A yawn made her jaw crack, and Kylie rubbed the back of her neck as she trudged to the bathroom. Over the whir of her electric brush, she heard the doorbell ring. She glanced at the clock and realized she’d slept later than she realized.

Hurrying to spit and rinse, Kylie rubbed her face with a towel and threw it on the bed before doing a power walk to the door and pulling it open.

“Morning, ma’am.”

The DHL guy again. The one wearing the unfortunate yellow uniform. Her eyes flitted up and down the young man’s frame, and she couldn’t hide a wince.

“I know, fashion statement, huh?” he said, a smile revealing dimples.

Like Daniel’s…

The delivery man held out his signature pad. “Got another package for you.”

She took the device, scribbled something on it, and handed it back. The man held a padded envelope. “Do you have a lot of family overseas?”

Kylie’s eyebrows furrowed at the customs tag. It gave an address in Italy, but the sender’s name looked as much like chicken scratch as what she’d scrawled on the signature line. “No, just…my husband. He’s, um…he’s…”
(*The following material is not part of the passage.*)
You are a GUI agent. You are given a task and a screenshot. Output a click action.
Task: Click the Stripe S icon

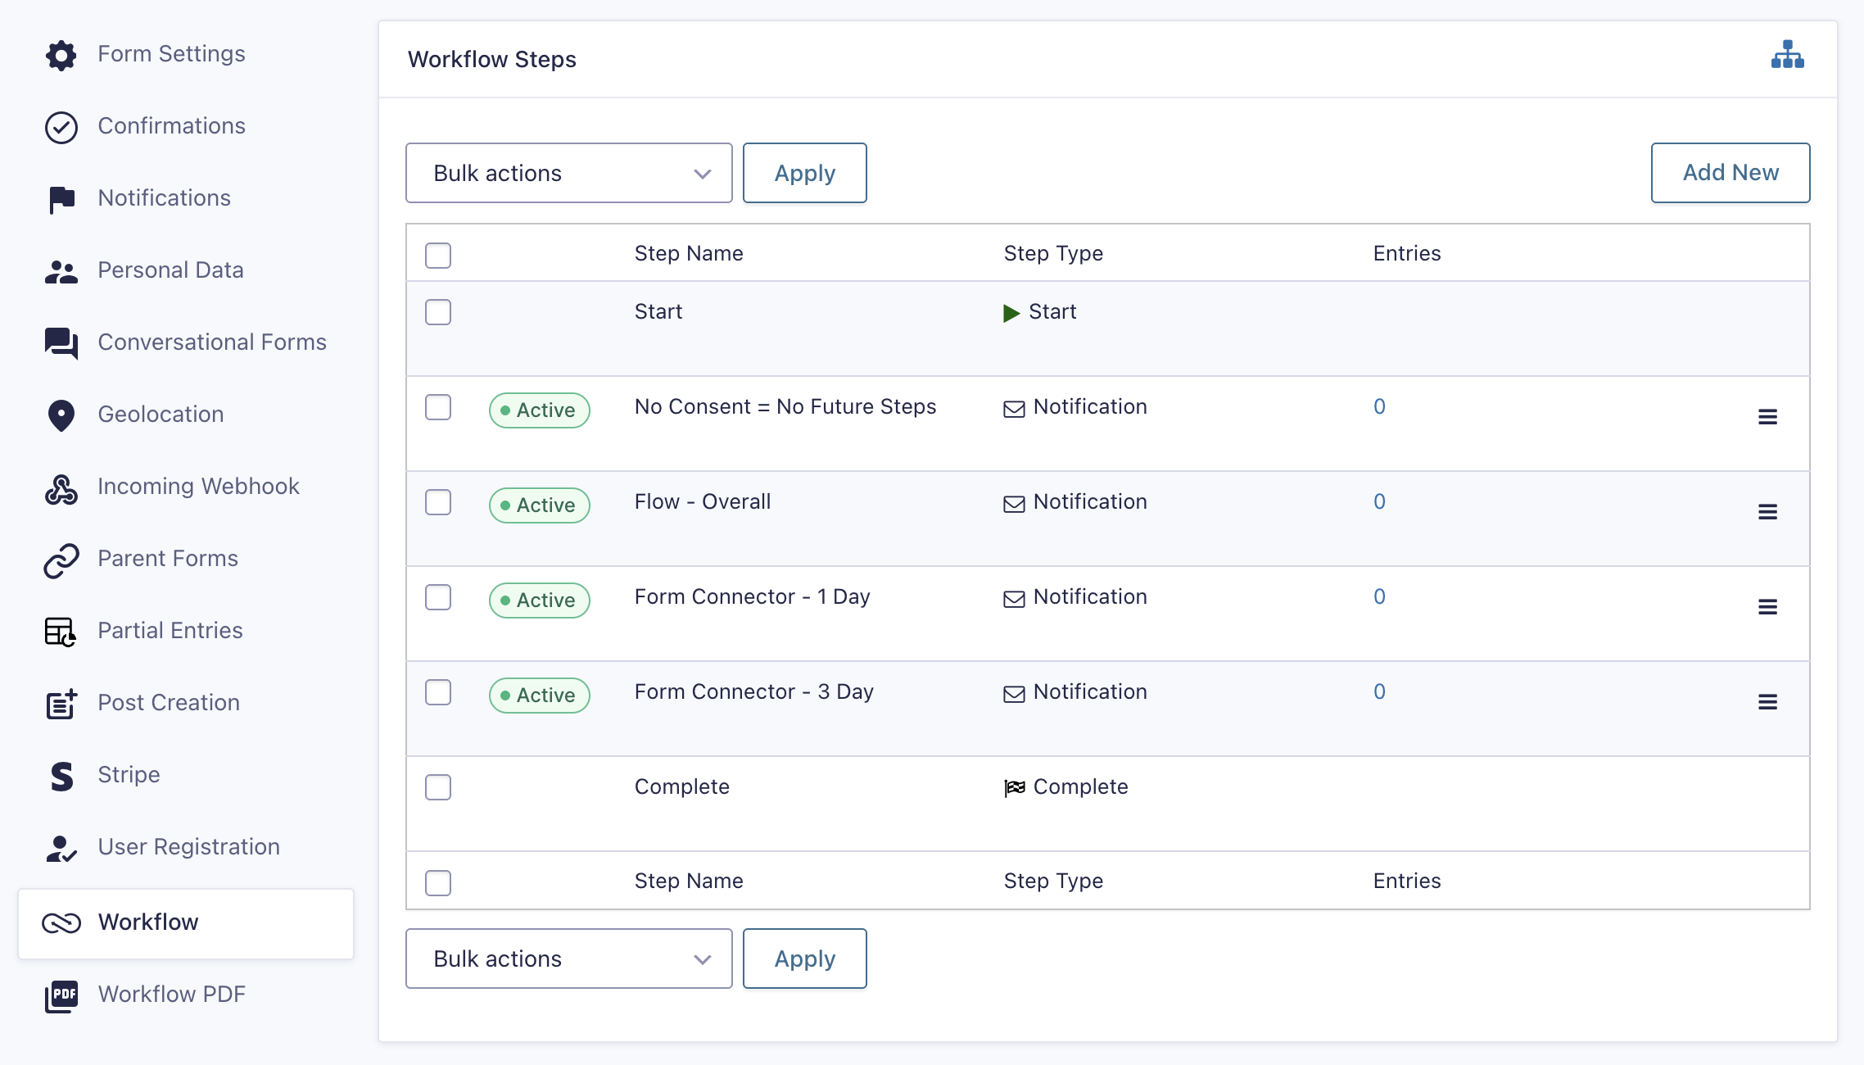coord(61,776)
The dimples disappeared, and Kylie saw it: an onset of sympathy. She didn’t want his condolences. It was bad enough handling them from her family and friends.
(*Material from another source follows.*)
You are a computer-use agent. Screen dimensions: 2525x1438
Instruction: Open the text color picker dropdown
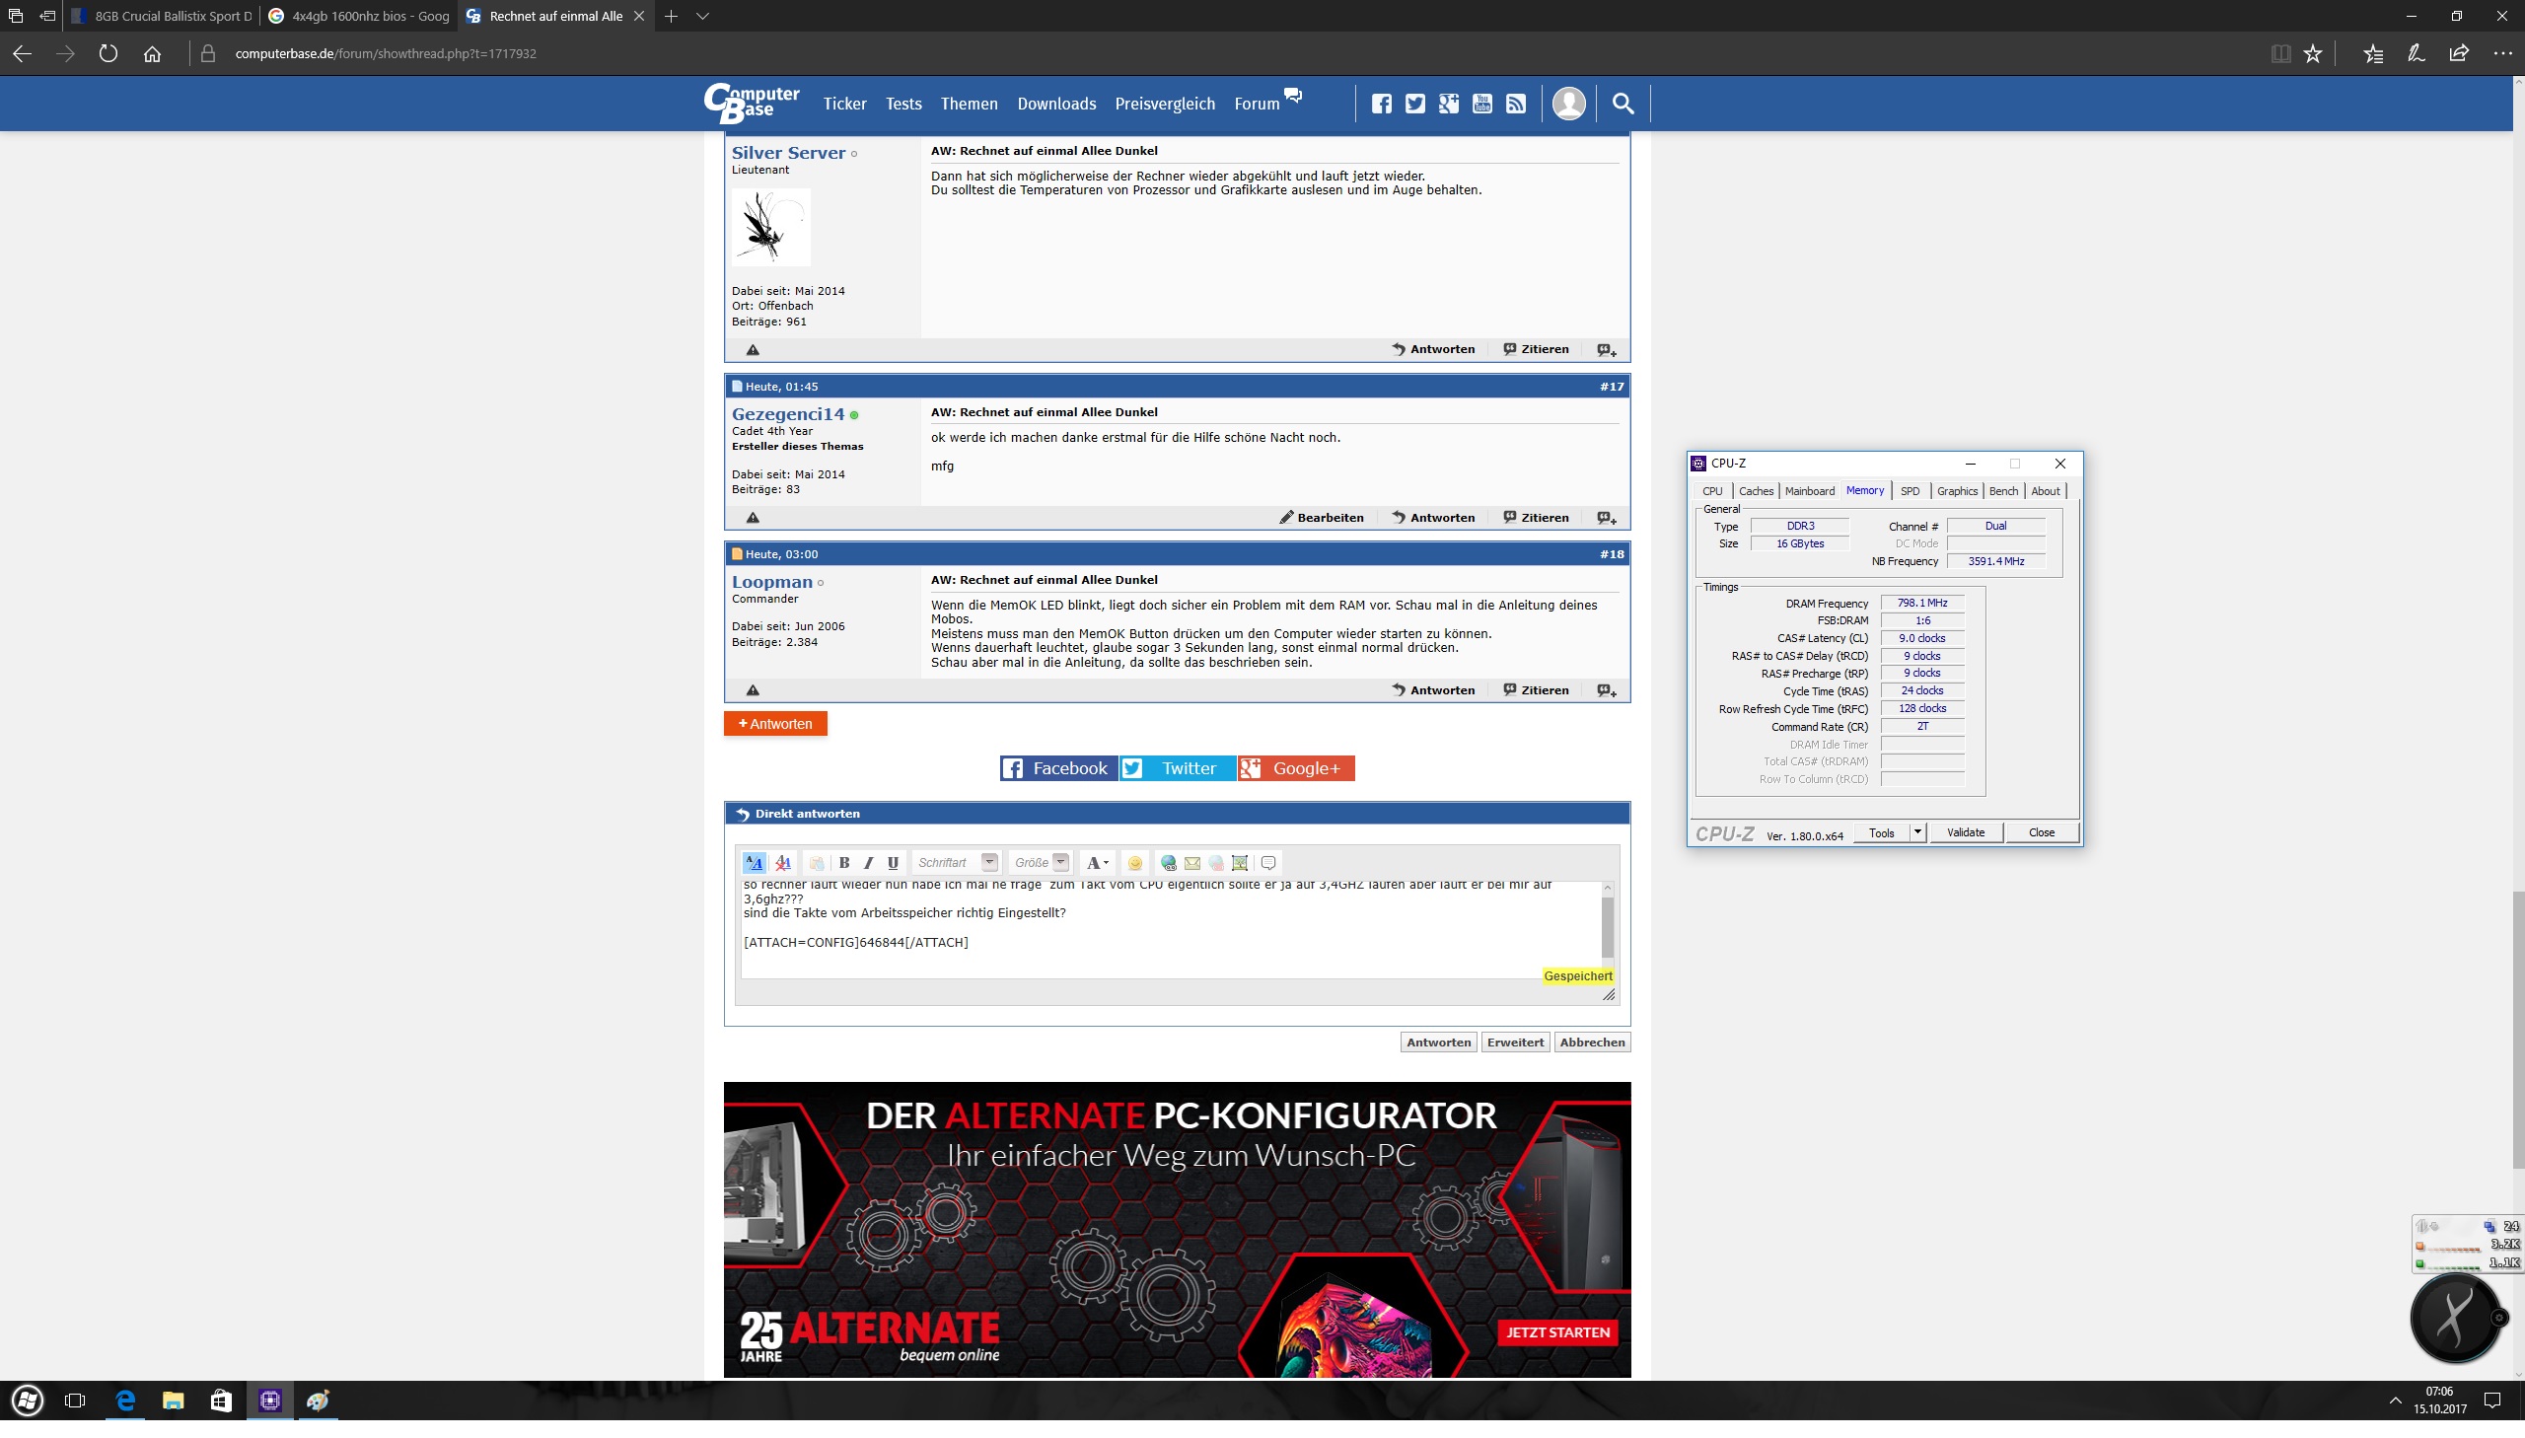pos(1097,862)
“Um, thank you,” she said. “Have a nice day.”

Without waiting for a response, she shut the door and took the padded envelope to the sofa. Her heart refused to beat in regular rhythm. The watch had made sense, but this? Daniel wasn’t even in Italy when he was killed.
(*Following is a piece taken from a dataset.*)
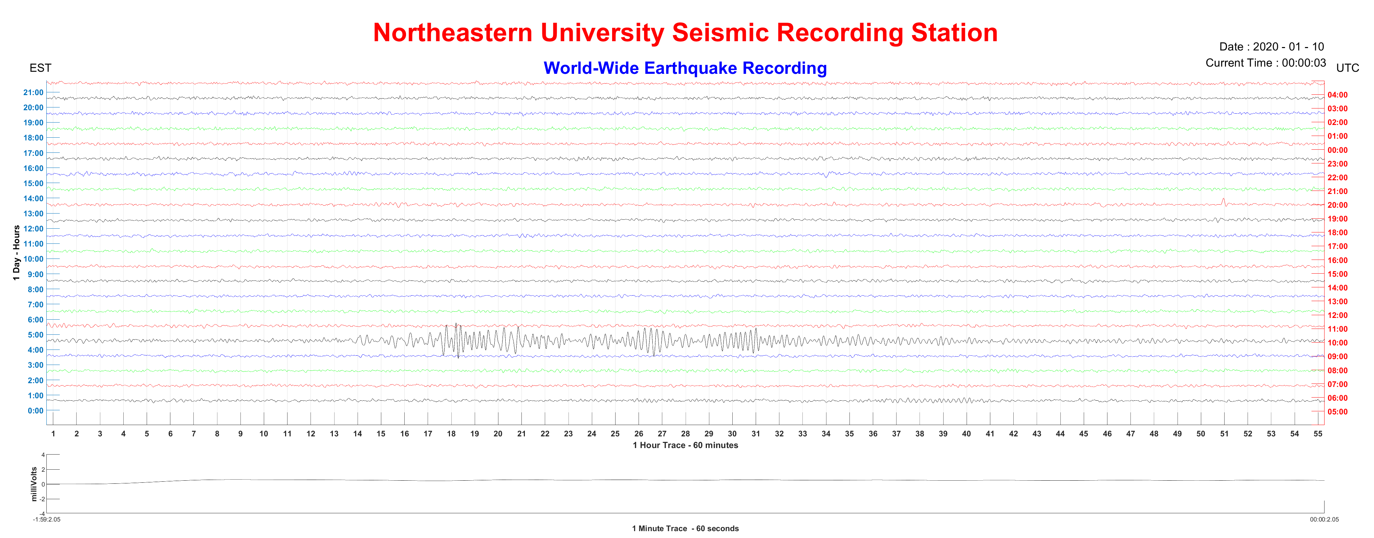Click minute 18 on the hour axis
This screenshot has height=538, width=1374.
pos(451,433)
She fumbled with the rip tab and got it to cut the top of the envelope on the third try then let her hand snake inside. Her fingers closed around a stick of cold metal, and her heart rate increased. Had someone sent her something to threaten her?

Kylie’s face flushed as she pulled her hand out of the envelope.

A spoon?

A whirling pattern at the end of the handle made it kind of pretty, but Kylie had no idea what it was supposed to mean. She peeked inside the envelope and saw the note her hand had missed. Dropping the spoon back into the envelope, she pulled out the note.

Someday we’ll eat gelato in Italy, it read. I love you. D.

Gelato… Kylie thought as the world started to go black at the edges. She and Daniel had the entire honeymoon planned out. They’d wait until he had at least a week of leave and then meet in Tuscany. That week of leave, Daniel’s CO told them, would probably come about 18 months after their wedding.

Ten months from now.

The package from Italy had been postmarked 10 days earlier.

She dropped both the note and the envelope. They slipped to the floor, and Kylie nearly stepped on both as she ran to where her cell phone sat on the counter. Her fingers trembled as she brought up Suzanna’s name on her contacts list and dialed the number.